Выехав из города, пикап обогнул несколько разрушенных домов и свернул на ведущую к скалам дорогу. В желто-оранжевой породе тут и там зияли гроты, похожие на открытые рты. Когда-то они служили пристанищем буддийским монахам. Целый монастырь в скале, муравейник.

Мы остановились у первой статуи. Каменный идол был настолько высок, что стоящий у подножия человек едва дотянулся бы до его щиколотки. Взглянув наверх, я почувствовал, как земля уходит из-под ног. Да, повалить такую громадину будет непросто.

– Приступайте! – скомандовал я и отошел к стоящему неподалеку домику, в тени которого прохлаждались трое бойцов. Все были с автоматами, одеты в черные жилеты поверх просторных рубах, бороды блестели от пота.

– Я слышал, будто мулла Омар велел сохранить статуи, – сказал один из бойцов. – Говорят, что сюда туристов возить хотели.

– Кто сюда поедет? – усомнился другой. – Разве есть туристы-смертники?

Поначалу мулла Омар, действительно, хотел остановить разрушение. В Бамиан даже прибыла комиссия ООН и какой-то человек, занимающийся реставрацией и ремонтом дренажной системы. Однако политикам не удалось договориться. Что-то пошло не так, и амир призвал уничтожить «объекты культа».

– Слышал, что шведы предлагали много денег, – сказал мне боец. – Это правда?

– Правда, – ответил я. – Никто не дал афганцам денег, чтобы накормить умирающих детей. Всему миру плевать. Но ради идолов они готовы раскошелиться.

Я снова глянул на статуи. Джамиль и его помощники крутились у ног Будды и отчаянно спорили. Я не выдержал и подошел к ним:

– Что у вас происходит?

– Технический момент, – пояснил взрывник и улыбнулся. – Нужно рассчитать, куда заложить динамит.

Я почувствовал, как от гнева напрягся живот. В первый день Джамиль облазил весь объект, осмотрел его вдоль и поперек – и вот опять.

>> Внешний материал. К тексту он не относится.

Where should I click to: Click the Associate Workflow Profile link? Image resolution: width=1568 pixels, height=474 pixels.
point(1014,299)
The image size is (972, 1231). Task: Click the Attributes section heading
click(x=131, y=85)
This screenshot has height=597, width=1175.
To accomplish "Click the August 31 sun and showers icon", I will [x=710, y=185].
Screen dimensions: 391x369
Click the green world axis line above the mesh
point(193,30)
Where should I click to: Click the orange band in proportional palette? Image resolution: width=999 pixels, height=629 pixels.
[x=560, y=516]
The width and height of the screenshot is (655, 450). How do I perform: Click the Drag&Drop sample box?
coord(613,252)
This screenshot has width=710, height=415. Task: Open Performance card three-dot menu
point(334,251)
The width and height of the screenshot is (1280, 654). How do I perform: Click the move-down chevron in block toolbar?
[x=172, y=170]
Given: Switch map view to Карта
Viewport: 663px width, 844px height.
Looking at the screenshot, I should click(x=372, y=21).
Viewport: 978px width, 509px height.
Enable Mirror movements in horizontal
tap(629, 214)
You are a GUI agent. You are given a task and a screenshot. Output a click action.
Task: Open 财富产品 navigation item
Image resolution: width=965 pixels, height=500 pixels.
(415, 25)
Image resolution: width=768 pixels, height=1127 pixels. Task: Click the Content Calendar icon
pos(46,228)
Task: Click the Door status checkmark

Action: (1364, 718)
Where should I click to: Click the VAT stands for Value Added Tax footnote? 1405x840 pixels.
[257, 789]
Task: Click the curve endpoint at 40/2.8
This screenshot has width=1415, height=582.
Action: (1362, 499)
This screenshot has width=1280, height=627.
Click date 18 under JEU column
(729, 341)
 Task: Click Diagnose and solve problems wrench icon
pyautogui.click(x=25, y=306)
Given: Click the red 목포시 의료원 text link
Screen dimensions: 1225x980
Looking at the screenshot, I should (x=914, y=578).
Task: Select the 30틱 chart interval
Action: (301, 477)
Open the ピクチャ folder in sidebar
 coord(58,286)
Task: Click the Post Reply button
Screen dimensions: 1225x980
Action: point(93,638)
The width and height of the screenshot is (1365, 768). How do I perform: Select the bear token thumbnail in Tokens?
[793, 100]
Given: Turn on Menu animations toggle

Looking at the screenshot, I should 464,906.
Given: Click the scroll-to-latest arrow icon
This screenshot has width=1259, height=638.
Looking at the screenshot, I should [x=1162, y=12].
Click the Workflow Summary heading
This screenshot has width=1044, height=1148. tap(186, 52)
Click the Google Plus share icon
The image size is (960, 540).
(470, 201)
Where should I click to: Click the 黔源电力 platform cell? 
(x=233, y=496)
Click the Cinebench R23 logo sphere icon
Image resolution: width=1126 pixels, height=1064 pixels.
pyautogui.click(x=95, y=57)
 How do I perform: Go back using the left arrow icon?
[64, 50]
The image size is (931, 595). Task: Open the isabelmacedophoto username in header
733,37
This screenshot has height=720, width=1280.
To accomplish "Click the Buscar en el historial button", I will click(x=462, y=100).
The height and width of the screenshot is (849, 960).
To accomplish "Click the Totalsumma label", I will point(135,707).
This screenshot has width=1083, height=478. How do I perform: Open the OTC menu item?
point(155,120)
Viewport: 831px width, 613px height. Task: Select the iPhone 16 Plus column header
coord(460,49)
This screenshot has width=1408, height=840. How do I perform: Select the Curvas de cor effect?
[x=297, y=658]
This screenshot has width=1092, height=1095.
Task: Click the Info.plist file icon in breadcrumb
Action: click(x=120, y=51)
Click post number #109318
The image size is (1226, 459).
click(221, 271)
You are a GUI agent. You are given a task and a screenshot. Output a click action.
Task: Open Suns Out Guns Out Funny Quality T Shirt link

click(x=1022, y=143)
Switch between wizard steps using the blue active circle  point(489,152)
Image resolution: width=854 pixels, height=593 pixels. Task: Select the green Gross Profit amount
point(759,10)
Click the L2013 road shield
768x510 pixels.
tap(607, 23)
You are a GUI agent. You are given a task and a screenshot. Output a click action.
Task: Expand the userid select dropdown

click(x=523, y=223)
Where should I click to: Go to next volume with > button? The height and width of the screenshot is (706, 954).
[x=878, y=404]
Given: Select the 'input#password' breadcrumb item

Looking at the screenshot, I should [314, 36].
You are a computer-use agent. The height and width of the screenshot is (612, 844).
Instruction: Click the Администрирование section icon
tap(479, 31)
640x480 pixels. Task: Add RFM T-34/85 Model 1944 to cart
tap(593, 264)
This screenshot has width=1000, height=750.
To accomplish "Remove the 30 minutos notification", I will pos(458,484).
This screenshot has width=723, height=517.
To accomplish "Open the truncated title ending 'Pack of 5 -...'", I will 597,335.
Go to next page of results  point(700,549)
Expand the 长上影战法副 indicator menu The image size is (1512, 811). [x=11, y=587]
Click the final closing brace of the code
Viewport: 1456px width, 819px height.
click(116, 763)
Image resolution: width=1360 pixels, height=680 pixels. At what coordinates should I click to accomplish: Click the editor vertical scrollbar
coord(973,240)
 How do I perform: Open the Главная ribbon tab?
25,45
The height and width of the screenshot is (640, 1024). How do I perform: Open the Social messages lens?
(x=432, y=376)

– Что решил? Куда будешь закладывать?

– Под ноги. Там наибольшая нагрузка.

– Взгляни туда.

Я указал наверх и, когда Джамиль поднял голову, врезал ему в солнечное сплетение. Он замычал и сложился пополам, а затем опустился на колени. Голубая бейсболка упала на землю. Рабочие стояли рядом и не знали, куда им смотреть.